Banc signé Jenny Holzer.

Peu après celle des Truismes, naît la série des Inflammatory Essays (Essais inflammatoires, 1979-1982), imprimés sur du papier de couleur et collés dans divers espaces publics new-yorkais. Le ton est précis, ferme, voire impératif. Les textes se font l’écho des manifestes politiques, artistiques, religieux ou autres sur lesquels l’artiste axe alors ses recherches. A la même époque, la jeune femme intègre le collectif Colab, ou Collaborative Projects, qui interroge la manière dont l’art est montré, à qui il s’adresse, où et par qui il est exposé, et mène une réflexion sur ce qu’il peut apporter à la société. « Nos travaux respectifs n’intéressaient pas vraiment le marché de l’art à l’époque, nous étions trop conceptuels, se souvient-elle. La rue ou des lieux abandonnés accueillaient donc logiquement nos expos “sauvages”. »
Au début des années 1980, Jenny Holzer découvre la technologie des LED (diodes électroluminescentes) et y voit un moyen de renforcer le pouvoir du langage via la lumière, la couleur et le mouvement ; enseignes électroniques et projections lumineuses viennent bientôt élargir sa pratique. Pour permettre au public de prendre le temps de les apprécier en un lieu donné, elle installe des bancs, qui deviendront rapidement à leur tour support d’écriture. « Quand les mots sont gravés dans la pierre, on peut les toucher, on peut les lire avec la main et les percevoir différemment que quand ils sont écrits sur du papier. Le marbre et le granit figent le temps, tandis que les panneaux électroniques et les projections communiquent d’une autre façon. »

I WOKE UP NAKED (à l’arrière plan : Purple, 2008), Jenny Holzer.

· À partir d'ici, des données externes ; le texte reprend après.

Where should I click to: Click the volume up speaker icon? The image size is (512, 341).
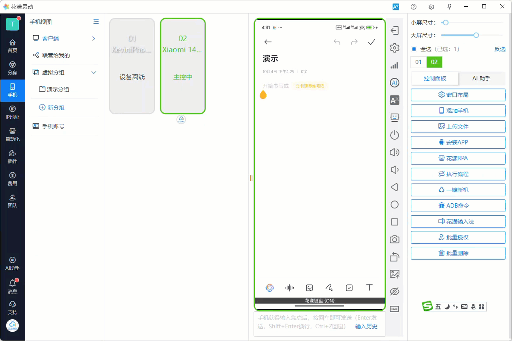point(394,153)
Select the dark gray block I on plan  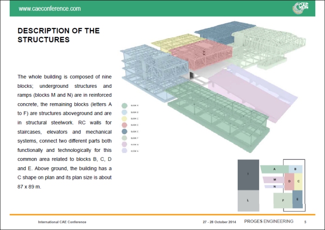point(248,174)
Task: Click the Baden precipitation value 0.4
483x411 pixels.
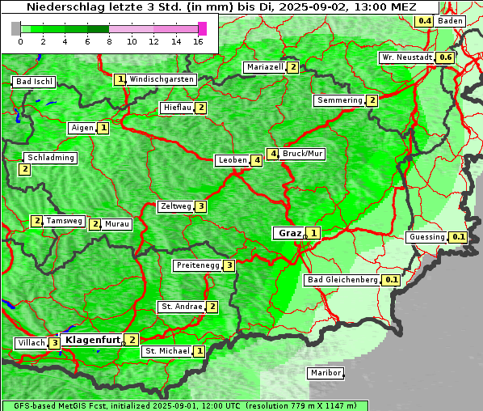Action: 425,21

La sélection des textes elle aussi évolue, marquée par de plus en plus d’emprunts à la poésie, « véritable antidote à la violence ». L’Américain, et ami, Henri Cole, l’Irakien Fadhil Al-Azzawi, le Germano-Israélien Yehuda Amichai, le Russe Joseph Brodsky, le Palestinien Mahmoud Darwish et les Polonais Anna Świrszczyńska, Wisława Szymborska et Adam Zagajewski comptent parmi ses auteurs favoris. Et si l’attention particulière portée aux sujets politiques et sociaux se poursuit, l’intime, parfois, fait des incursions remarquées. Ainsi à la Biennale de Venise de 1990, où elle représente seule son pays – une première pour une femme –, la plasticienne dévoile, un an après avoir donné naissance à sa fille, un travail sur les relations ambivalentes et les peurs qui lient une mère à son enfant (Mother and Child) ; le pavillon américain reçoit cette année-là le Lion d’or.
« Je travaille à partir des mots, mais je me considère davantage comme une lectrice qu’un auteur, confie avec modestie Jenny Holzer. Mes sources ont toujours été nombreuses et variées. Ce qui a changé, c’est qu’au début, je récoltais plein de points de vue différents ; aujourd’hui, je m’intéresse davantage à quelques sujets essentiels qui nous concernent tous. » Pour l’exposition de Bilbao, l’artiste s’appuie sur un contenu allant d’extraits de poèmes à des documents déclassifiés en passant par des rapports sur des femmes et des hommes ayant été victimes d’agression ou des témoignages de personnes ayant vécu de douloureuses situations lors de conflits. Un travail de collecte débuté dans les années 2000. « Après l’invasion de l’Irak en 2003, j’ai développé une grande curiosité quant aux raisons ayant poussé les Etats-Unis à s’engager. C’est ce qui m’a conduit à me rendre à la NSA (National Security Archives) afin d’y consulter, grâce au très utile Freedom of Information Act*, des informations de première main et des documents originaux permettant d’aller au-delà de ce qui était diffusé dans les journaux. » Plus tard, l’artiste s’est rapprochée d’organisations à but non lucratif, humanitaires et/ou de défense des droits de l’homme, telles Human Rights Watch, Save the Children, le Haut Commissariat des Nations Unies pour les réfugiés, la Not Forgotten Association ou encore Protect Our Defenders, dans le but de recueillir de vive voix des récits mettant en exergue la violence et l’injustice en cours dans le monde entier, mais aussi des exemples de courage, de résistance, voire de résilience, permettant d’entretenir une lueur d’espoir quant à notre avenir commun. « Quand il y a un “je” dans une phrase, il me semble qu’il est plus facile pour le lecteur ou le regardeur de s’identifier », glisse-t-elle.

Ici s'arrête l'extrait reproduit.